Nadat de bezoekers waren opgedeeld in drie groepen om een boeiende workshop bij te wonen over het gebruik van nostalgie tijdens de regeerperiode van keizer Augustus, nostalgie naar ‘ons Indië’ of het abstracte verlangen naar de tijd van de Koude Oorlog, was het de beurt aan Dries van Agt en Tom Schuringa om de avond af te sluiten. En hoe! Het werd een enerverend interview waarbij eerstgenoemde er zin in had en Schuringa kritische vragen tegelijkertijd niet vermeed. Velen hadden nog uren kunnen doorluisteren naar de verhalen over toen en nu van de oud-premier, ware het niet dat ‘deze jongen’ diezelfde avond nog terug moest reizen naar ‘het riante Zuiden’, in zijn geval Nijmegen. De borrel na afloop bood de mogelijkheid om onder het genot van een drankje én onder muzikale begeleiding van One For The Road na te praten over de interessante avond en de bureaudiensten van weleer.

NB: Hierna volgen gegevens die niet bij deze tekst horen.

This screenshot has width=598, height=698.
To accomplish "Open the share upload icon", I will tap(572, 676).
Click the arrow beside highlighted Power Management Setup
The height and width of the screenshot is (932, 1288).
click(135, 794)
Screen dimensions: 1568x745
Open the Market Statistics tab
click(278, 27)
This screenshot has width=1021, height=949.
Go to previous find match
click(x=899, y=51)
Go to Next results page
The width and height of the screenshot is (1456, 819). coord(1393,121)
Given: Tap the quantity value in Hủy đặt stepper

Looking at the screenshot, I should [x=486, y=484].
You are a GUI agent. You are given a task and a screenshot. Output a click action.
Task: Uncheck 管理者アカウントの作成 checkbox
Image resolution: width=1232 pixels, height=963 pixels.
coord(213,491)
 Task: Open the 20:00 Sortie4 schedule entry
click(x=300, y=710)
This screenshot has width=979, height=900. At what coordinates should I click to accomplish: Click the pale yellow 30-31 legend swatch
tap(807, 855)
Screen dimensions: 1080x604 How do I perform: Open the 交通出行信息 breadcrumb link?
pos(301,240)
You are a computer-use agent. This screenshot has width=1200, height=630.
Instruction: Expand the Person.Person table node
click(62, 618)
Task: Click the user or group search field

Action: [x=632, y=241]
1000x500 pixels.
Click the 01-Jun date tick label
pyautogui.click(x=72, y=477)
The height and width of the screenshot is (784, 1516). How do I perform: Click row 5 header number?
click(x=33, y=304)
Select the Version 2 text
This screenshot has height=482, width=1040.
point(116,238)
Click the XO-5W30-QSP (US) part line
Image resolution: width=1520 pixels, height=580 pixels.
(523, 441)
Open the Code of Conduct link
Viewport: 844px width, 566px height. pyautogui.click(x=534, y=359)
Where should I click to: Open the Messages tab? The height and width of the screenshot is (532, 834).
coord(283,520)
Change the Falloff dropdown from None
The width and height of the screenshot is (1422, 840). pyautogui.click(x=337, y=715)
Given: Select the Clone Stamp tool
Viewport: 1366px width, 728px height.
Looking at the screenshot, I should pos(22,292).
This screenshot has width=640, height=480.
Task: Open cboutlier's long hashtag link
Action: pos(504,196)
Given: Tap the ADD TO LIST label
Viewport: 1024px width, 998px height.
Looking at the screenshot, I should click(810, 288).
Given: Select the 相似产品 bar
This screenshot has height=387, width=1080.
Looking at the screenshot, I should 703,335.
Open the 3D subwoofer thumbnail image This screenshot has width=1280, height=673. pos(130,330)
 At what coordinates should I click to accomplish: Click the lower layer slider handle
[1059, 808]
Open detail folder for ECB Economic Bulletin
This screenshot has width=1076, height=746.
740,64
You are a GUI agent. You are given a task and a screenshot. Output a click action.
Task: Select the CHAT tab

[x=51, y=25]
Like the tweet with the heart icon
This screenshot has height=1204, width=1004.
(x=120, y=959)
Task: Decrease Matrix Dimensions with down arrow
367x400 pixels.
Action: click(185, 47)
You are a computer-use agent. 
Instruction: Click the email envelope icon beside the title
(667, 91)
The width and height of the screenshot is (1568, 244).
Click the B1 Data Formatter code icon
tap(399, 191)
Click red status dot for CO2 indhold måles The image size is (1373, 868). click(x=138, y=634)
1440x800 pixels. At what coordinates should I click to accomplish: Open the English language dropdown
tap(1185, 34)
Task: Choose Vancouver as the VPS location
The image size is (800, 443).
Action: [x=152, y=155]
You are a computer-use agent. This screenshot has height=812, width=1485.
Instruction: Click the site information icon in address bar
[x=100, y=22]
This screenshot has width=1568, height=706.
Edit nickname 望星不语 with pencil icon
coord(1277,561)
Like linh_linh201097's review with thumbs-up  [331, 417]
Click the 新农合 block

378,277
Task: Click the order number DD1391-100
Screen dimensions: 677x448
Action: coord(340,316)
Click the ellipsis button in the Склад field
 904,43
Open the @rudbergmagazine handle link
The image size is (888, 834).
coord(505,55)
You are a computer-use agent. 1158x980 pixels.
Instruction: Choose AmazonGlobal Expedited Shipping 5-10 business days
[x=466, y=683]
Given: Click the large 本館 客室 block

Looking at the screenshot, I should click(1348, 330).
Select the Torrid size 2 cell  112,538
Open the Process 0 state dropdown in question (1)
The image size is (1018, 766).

De huidige redactie van Groniek blikt nog altijd met genoegen terug op de avond. Zij wil alle bezoekers, en in het bijzonder de sprekers, nogmaals hartelijk bedanken voor hun komst naar Groningen. Daarbij vervult ons met trots dat sedert twee weken geleden de linnen tasjes met daarop het sleutelcitaat van Ankersmit: ‘De historische realiteit ontstaat pas wanneer het verleden niet meer bestaat’, het Groningse straatbeeld sieren.
Wij kijken nu al uit naar de volgende Groniek-reünie. En voor nu heffen wij het glas heffen op vijftig jaar Groniek. Of beter gezegd, om de bewoordingen van Ankersmit aan te houden: ‘Plons!’